Luthier Rachel Rosenkrantz embraces new tech to innovate a centuries-old craft

Get an intimate look at what drives luthier and instructor Rachel Rosenkrantz in her design and fabrication process.

Autodesk Video

December 3, 2018

 

When it comes to guitar design, what does it take to become a master luthier? For Rachel Rosenkrantz, it’s combining age-old techniques with modern design and manufacturing technologies. Drawing on her past as an architectural and industrial designer, Rosenkrantz brings a modern approach to the ancient craft of guitar making. Today, both amateurs and celebrities, such as Kaki King and The Smiths’ Andy Rourke, seek out her custom creations. In this video, Rosenkrantz reveals how she is able to innovate in a craft that has been around for centuries. In her words, “If it’s not scary, it’s not worth it.”

View transcript

Rachel Rosenkrantz, Luthier: I think it’s really being exposed to so much process and to understand that design decisions and design choices are completely interlocked with how you’re going to do it. It’s being able, almost like a chess game, to think five steps ahead instead of just two steps ahead.

Making instruments was a—I daydreamed about it for too long to not do it. And when I was in design school in Paris, on my way to work, I walked by the Atelier de Maurice Dupont on Boulevard Dominion. And just to see the progress every day on my way to work, I thought that kind of combines design and craft and music. It’s a discipline that embodies everything I am passionate about.

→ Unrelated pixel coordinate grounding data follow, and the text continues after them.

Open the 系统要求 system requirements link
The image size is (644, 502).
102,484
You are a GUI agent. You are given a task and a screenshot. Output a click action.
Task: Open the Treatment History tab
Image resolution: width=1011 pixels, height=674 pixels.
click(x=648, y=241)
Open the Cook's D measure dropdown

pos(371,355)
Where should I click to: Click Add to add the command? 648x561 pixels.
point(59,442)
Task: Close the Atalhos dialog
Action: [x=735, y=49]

I try to take risk in my work. Otherwise, I’m just going to confirm what I already know, and I’m going to get bored. So it’s more fun if there’s a risk. If it’s not scary, then it’s not worth it. My teaching impacts my design work in the way that I’m in touch again with why I went to art school in the first place. It forces me to question the assumptions because of the questions I get from my students: “Why is it like that?” Well, actually, it doesn’t have to be like that. My teaching days are like a fountain of youth.

If it’s a pencil or a computer mouse, for me, it’s the same. I sketch first by hand. I use 3D modeling a lot to double-check or triple-check. There’s an expression in woodworking: calculate twice, cut once. With 3D software, it’s beyond that. With 3D printing, I can make shapes that are not moldable, or it would be very difficult to mold, and now I can actually have that printed within 48 hours.

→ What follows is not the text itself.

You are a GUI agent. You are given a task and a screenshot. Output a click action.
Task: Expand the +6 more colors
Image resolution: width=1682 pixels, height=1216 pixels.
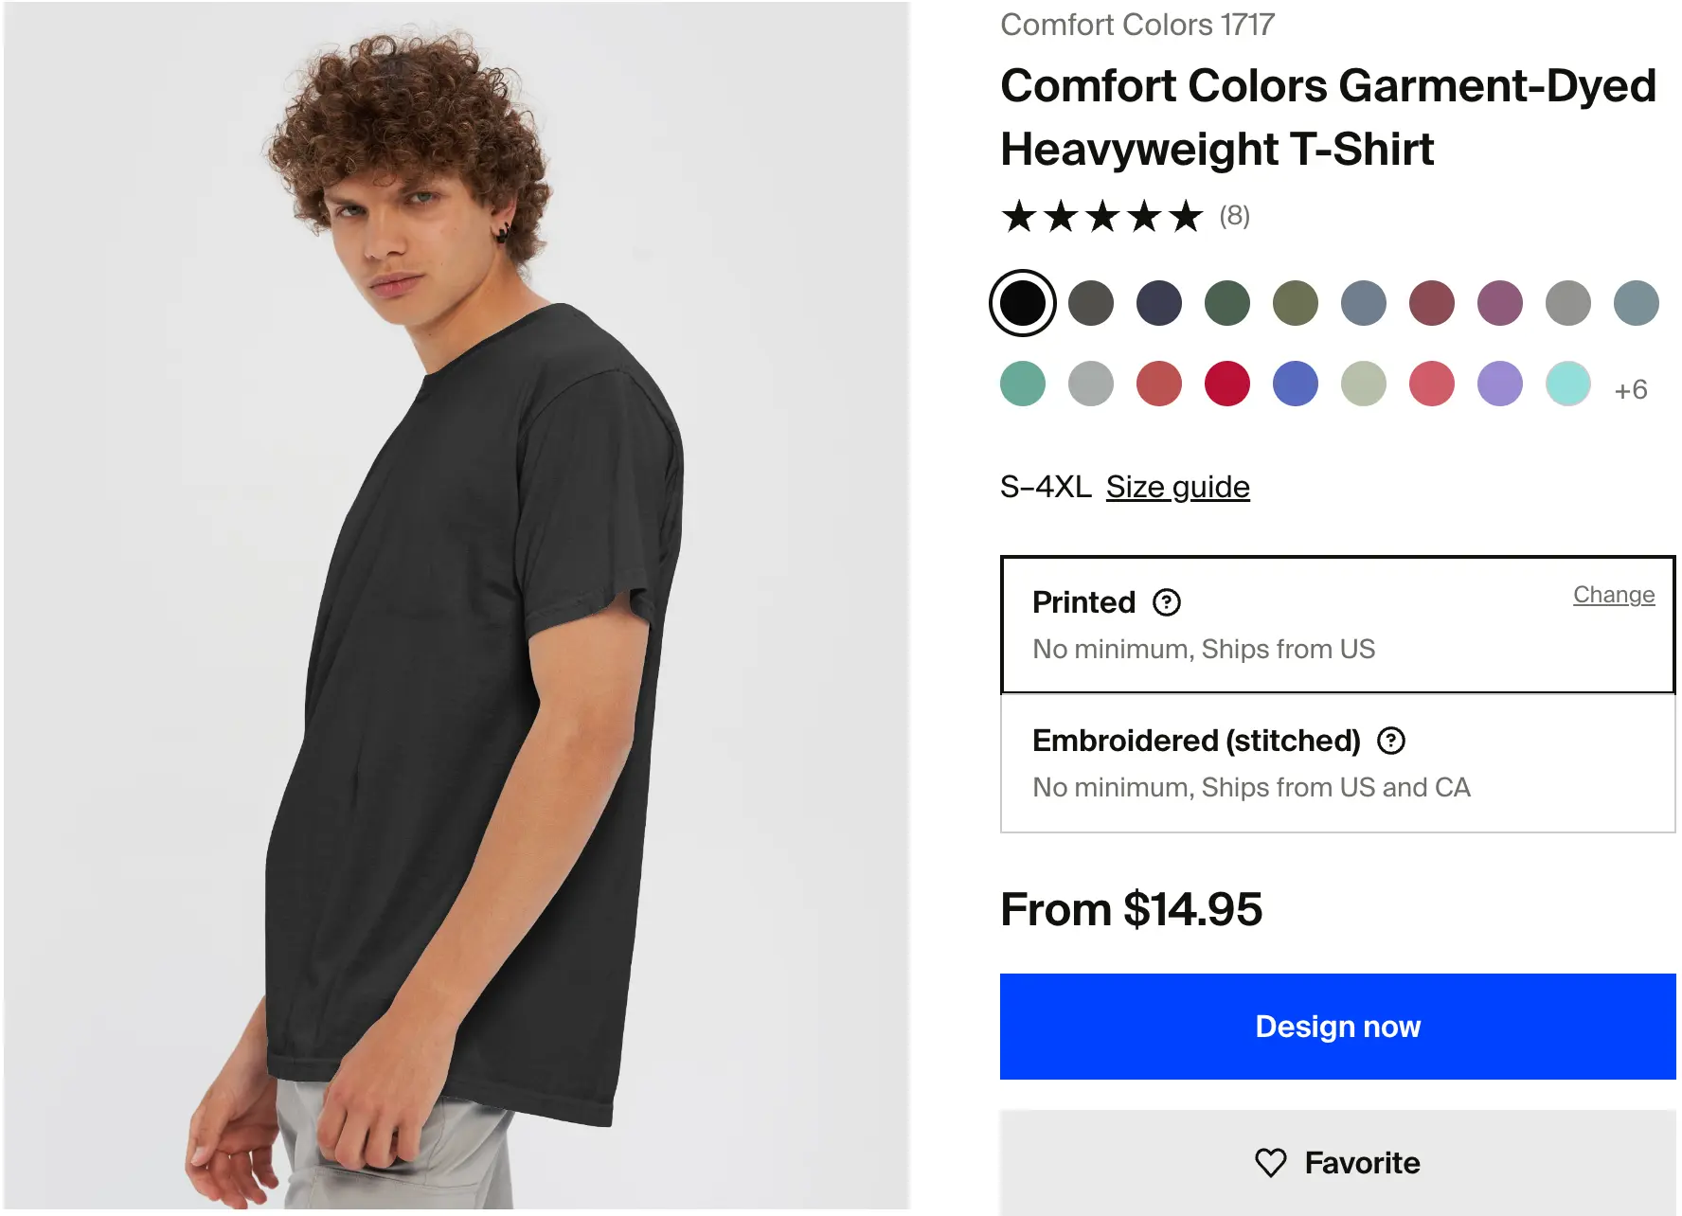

The soundboard, the invisible parts—what’s going on inside? It’s almost like a ceiling with beams. If the beams were not here, everything would collapse.

That part is not visible, but yet it is crucial, not only for the structure of the instrument but for the quality of the sound. You can really shape the sound that way. Still, too, seeing something as solid and rigid and tough as wood just start to really take the shape you want, with beautiful curves, it’s a pretty magical.

One problem can have more than one solution. You can arrive at the same result in different ways. Through school and my design profession, it was to innovate. But on my guitar making, I had a very old-world training on classical guitar, and I have these two worlds that live together now. So it’s how can I bring an innovative instrument without disrespecting what’s been done before? Because I don’t want to claim to reinvent the wheel. A lot of people have been in my shoes before. I can definitely learn from them.

I don’t like to say that in design there are rules. I think there are principles, then you can choose to use them or not, but be aware of them. So at least that what you do is deliberate. When you see the customer’s eyes getting their instruments and knowing the life it will have after, that’s pretty priceless.

It’s funny, in my previous discipline when I was delivering a project, I never got a hug from a customer. Every time I deliver a guitar, I have the best hugs in the world. It’s kind of nice.